Но в эпоху портативных магнитофонов, стенографии и пр. многое в этом отношении облегчается. Кроме того, в часы бесплодных ожиданий в аэропортах, в гостиницах и в прочих подобных ситуациях мы так или иначе предаемся тем же размышлениям. Дело – за их фиксацией.
Во-вторых, на пути живого литературного участия в общественной жизни стоят обывательские представления о «хорошем тоне», жеманные опасения выглядеть графоманом. Своеобразная гордыня диктует: кирпичи, которые ты кладешь в науке или другом конструктивном деле, кладешь одним из первых, тогда как в литературных претензиях тебя неизбежно ждет положение неудачного ученика. Правило Козьмы Пруткова: «Суди токмо о том, о чем понятие твое сие позволяет» превосходно служит здравому смыслу и внутренней дисциплине ученого в его исследовательской работе. В сфере же человеческих отношений это правило непригодно, т.к. судить о них не только может, но и обязан каждый. Отношения людей складываются не за счет указаний специалистов, а в процессе жизни тех же людей, народа. Активное слово, естественно, за ним. Наркоры, как нам представляется, это не предрассудок, не дурной тон, это работа в сфере, в которой наше коллективное слово не менее важно, чем слово избранных теоретиков. Вот почему Ваш корреспондент не опасается кривых улыбок. Он сознает, что обращается к Вам не с профессиональным репортажем, а с письмом, определенным образом настроенным. Если говорить начистоту, не только литераторы не могут не писать. Любой честный человек по вопросам человеческих отношений не может не определять вслух свою позицию. Вот почему возникла потребность поделиться наблюдением, находящимся лишь формально (по профилю диплома) в стороне от специальных интересов автора.
С глубоким уважением Я.Попелянский (подпись)


Признание. 1.08.91г.

 
В книге Веры Ник.Муромцевой «Жизнь Бунина» («Советский писатель», 1989 ) портрет Бунина. Фото. Но вижу скульптуру: обнаженный атлет (в трусах), лицо открытое, волевое. Сидит на траве, скрещенными предплечьями как бы прижимает к животу колени. Нет, не прижимает, руки отдыхают на коленях. Мужчина. «Сексапильная» женщина, видимо, смотрит на такого с вожделением. Одна тысячная часть образа великого писателя. Воля, достоинство, питаемые знаниями. Таким, естественно, всегда является настоящий писатель. Муромцева оставила портрет человека, превосходно знавшего историю и текущую жизнь: от исторических памятников, их материалов, снаряжения парохода и до фирменных блюд в различных ресторанах. Каждый храм в Иудее, каждый памятник ассоциировался со стихами, приходившими на память, тут же произносимыми и так врезавшимися в память спутницы – настоящей жены писателя.

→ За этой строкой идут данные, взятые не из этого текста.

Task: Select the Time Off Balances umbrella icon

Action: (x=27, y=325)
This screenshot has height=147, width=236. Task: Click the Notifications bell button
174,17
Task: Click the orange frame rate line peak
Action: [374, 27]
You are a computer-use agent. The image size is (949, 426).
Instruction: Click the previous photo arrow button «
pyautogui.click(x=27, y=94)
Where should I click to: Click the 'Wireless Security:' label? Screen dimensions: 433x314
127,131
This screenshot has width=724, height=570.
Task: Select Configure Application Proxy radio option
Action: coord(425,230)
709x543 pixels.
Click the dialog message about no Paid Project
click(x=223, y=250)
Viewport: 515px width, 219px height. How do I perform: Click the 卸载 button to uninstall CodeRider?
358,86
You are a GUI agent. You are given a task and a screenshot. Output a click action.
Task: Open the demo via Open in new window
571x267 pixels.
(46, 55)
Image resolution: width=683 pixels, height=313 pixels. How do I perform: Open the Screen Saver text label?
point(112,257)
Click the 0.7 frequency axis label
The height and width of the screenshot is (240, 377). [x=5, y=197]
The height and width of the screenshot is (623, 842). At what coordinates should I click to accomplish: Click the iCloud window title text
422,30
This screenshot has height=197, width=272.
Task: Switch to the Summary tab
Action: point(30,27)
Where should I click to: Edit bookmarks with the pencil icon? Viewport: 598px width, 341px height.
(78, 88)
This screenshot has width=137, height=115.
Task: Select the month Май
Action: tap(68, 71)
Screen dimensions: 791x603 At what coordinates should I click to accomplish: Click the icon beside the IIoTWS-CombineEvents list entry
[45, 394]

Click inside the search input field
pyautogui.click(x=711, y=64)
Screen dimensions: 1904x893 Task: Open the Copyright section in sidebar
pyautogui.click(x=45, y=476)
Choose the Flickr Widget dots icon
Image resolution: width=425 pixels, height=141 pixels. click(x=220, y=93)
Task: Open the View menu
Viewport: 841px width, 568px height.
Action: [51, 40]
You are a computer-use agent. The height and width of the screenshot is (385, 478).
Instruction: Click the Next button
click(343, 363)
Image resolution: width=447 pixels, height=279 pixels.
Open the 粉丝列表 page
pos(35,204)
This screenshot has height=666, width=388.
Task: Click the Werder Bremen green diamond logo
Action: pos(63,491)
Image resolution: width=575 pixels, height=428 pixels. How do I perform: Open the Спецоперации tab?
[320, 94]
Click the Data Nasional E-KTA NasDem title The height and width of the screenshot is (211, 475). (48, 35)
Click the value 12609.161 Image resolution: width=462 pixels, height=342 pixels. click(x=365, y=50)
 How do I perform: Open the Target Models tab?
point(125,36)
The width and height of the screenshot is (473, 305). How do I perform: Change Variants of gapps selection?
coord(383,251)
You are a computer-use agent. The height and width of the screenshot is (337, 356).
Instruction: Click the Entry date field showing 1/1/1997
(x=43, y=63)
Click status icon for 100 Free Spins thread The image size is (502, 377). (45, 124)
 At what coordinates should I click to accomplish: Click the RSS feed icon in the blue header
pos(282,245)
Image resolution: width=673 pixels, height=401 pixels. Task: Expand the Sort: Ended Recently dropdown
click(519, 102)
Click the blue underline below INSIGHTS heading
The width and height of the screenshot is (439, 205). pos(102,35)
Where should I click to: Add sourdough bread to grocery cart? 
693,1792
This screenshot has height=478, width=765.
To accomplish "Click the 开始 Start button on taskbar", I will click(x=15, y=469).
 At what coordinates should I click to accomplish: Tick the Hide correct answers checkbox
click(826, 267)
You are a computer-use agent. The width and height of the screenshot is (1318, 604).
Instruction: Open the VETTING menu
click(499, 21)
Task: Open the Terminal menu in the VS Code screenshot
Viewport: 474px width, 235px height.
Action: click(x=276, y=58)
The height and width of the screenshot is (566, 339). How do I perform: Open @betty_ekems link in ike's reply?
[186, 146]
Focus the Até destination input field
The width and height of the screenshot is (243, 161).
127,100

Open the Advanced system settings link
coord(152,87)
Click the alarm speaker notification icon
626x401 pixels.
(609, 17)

Как я благодарен судьбе за знакомство с такими русскими богатырями, нет, не только с летчиком Костей Захаровым или комиссаром полка, летчиком-истребителем Руденко, но и со студентами медиками Валей Калашниковым, Сашей Нарычевым, с соучениками Шурой Бородаченко (Александром Макаровичем), Витой Бернасовской и Вл.Тендряковым, Святославом Филипповым. Почти у всех у них – сила и физическая, но больше всего меня привлекала в них сила ориентированности, знания, что придает им достоинство, уверенность в пределах видимого пространства жизни. В пределах профессионального круга такими на моем пути были Н.В.Коновалов и А.Н.Молохов. Мое благоговейное отношение к ним не лишено и зависти: во всех сферах, даже в профессиональной , я недоучка. Нечего греха таить – есть зависть, т.к. в узких пределах моих занятий я, как убедился, «могу», думается – мог бы, как они. Но это не только зависть, но и преклонение: получи я и их образование, воспитание, их уровня мне не достичь. Поэтому ни моя речь, ни мимика и пантомимика, да и вообще – ни все мое поведение, - все это не могло бы быть исполнено такого достоинства, как у моих кумиров. ( Как самый близкий человек я считаю и знаю, что Я.Ю. ошибается, он всегда был необыкновенно скромным, во многом энциклопедически образованным, необыкновенной широты человек, ценил общение и дружбу с выдающими личностями – Г.А.)